▸ Task 1
Name every labeled field in the commit message on the commit page.
▸ Task 2
Pick up the guide on the commit page after its last sentence and keep writing it.

Add how_to_repro_bot_failures.md
Having a doc for repro bot failures locally is helpful and I've got many questions in the past that can be answered by such a doc. Hope this doc can be helpful for any new Chromium developers. Bug: 1467350 Change-Id: I9d4dc839c24004685b5b6113ce288cd47fdc7703 Reviewed-on: https://chromium-review.googlesource.com/c/chromium/src/+/4711854 Commit-Queue: Sven Zheng <svenzheng@chromium.org> Reviewed-by: Jenny Zhang <jennyz@chromium.org> Cr-Commit-Position: refs/heads/main@{#1176748}
This commit is contained in:

committed by
Chromium LUCI CQ

parent
1a7725a0a1
commit
6c3b602a2e
134
docs/testing/how_to_repro_bot_failures.md
Normal file
134
docs/testing/how_to_repro_bot_failures.md
Normal file
@ -0,0 +1,134 @@
|
||||
# How to repro bot failures
|
||||
|
||||
If you're looking for repro a CI/CQ compile or test bot failures locally, then
|
||||
this is the right doc. This doc tends to getting you to the exact same
|
||||
environment as bot for repro. Most likely you don't need to follow the exact
|
||||
steps here. But if you have a hard time for repro, then it's good to check each
|
||||
steps. Also keep in mind that even you have the exact same environment, some
|
||||
failures are not reproduceable locally.

▸ Stored rows
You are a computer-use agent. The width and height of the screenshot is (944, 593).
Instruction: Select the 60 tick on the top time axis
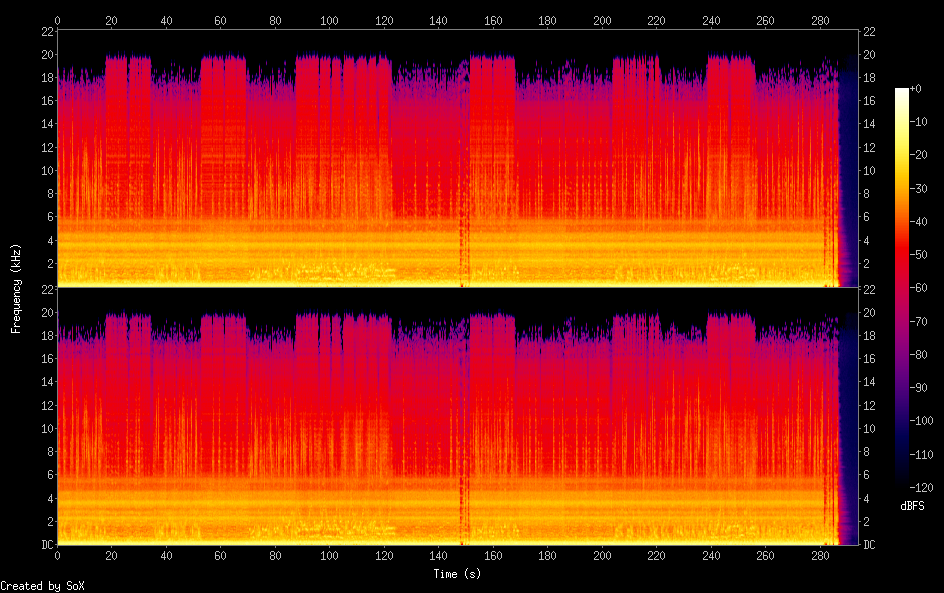(220, 19)
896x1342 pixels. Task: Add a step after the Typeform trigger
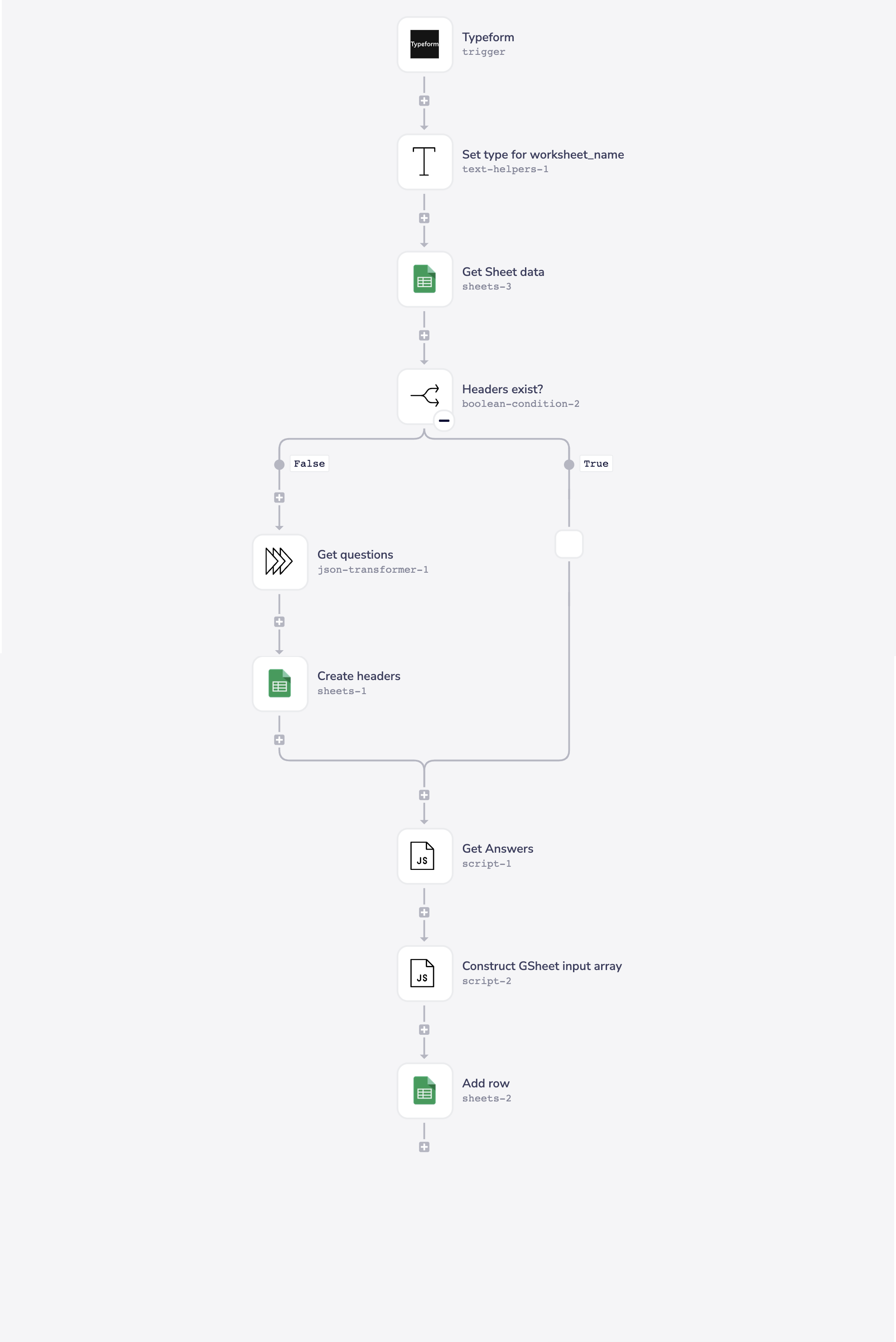tap(424, 100)
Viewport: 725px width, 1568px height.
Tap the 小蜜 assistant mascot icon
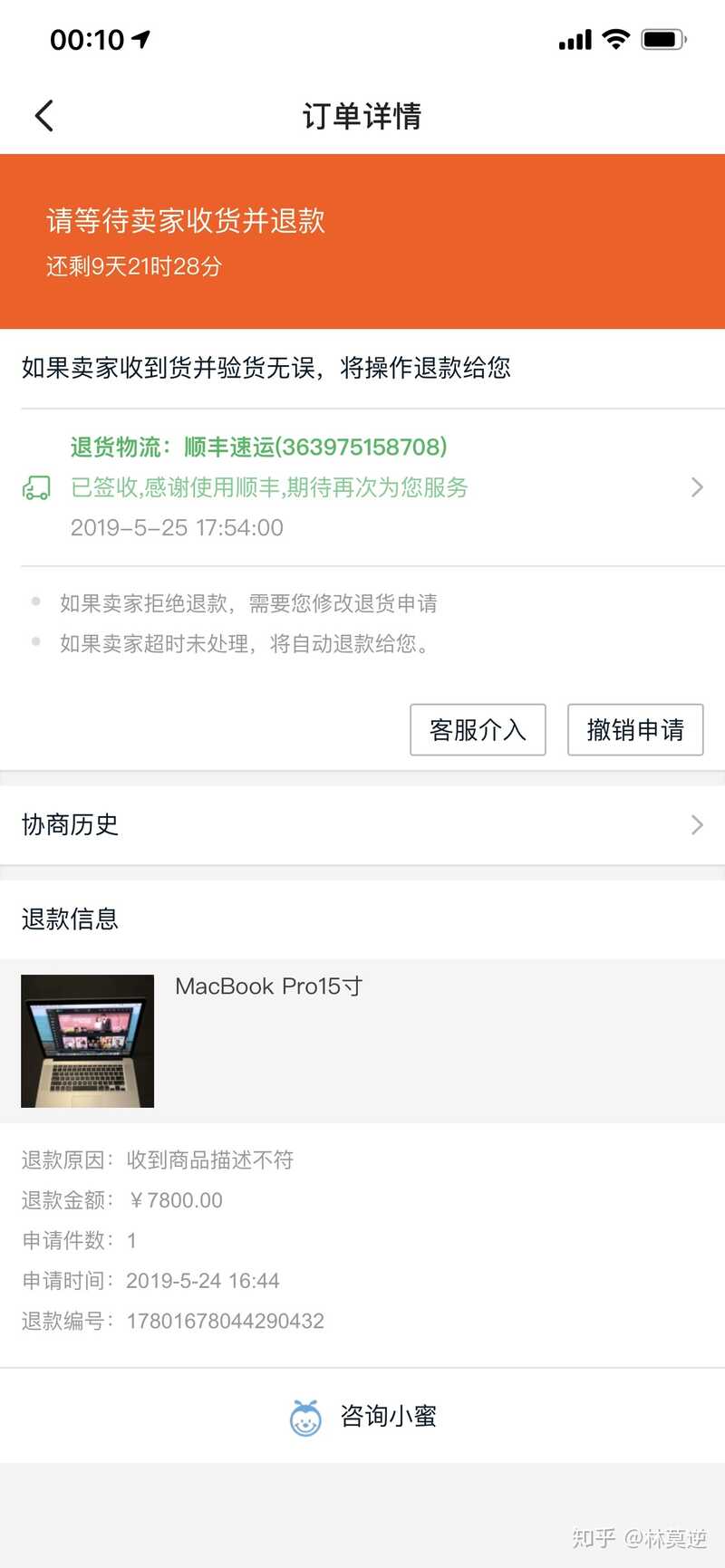(x=305, y=1418)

▸ Task response 1
Bug, Change-Id, Reviewed-on, Commit-Queue, Reviewed-by, Cr-Commit-Position

▸ Task response 2
|
||||
|
||||
When trying to repro and fix a bot failure, the easier approach is tryjobs, or
|
||||
[debug with swarming](../workflow/debugging-with-swarming.md).
|
||||
This doc is more useful when it requires more local debugging and testing.
|
||||
|
||||
This doc assumes you're familiar with Chrome development on at least 1 platform.
|
||||
|
||||
## Identify the platform
|
||||
|
||||
Usually this is easy by looking at the builder name. e.g. linux-rel means it's
|
||||
on linux platform.
|
||||
|
||||
## Understand the platform system requirements
|
||||
|
||||
Usually you should be able to follow
|
||||
[Chromium Get Code](https://www.chromium.org/developers/how-tos/get-the-code/)
|
||||
and understand the platform.
|
||||
|
||||
## Prepare the compile and test devices
|
||||
|
||||
For compile devices, if you see a "compilator steps"(usually for CQ jobs),
|
||||
|
||||
![compilator step]
|
||||
|
||||
then
|
||||
click the "compilator build" and then bot on the right.
|
||||
|
||||
![bot link]
|
||||
|
||||
Otherwise just click bot on right.
|
||||
|
||||
For test devices, for most builders, click the shard and then click on bot.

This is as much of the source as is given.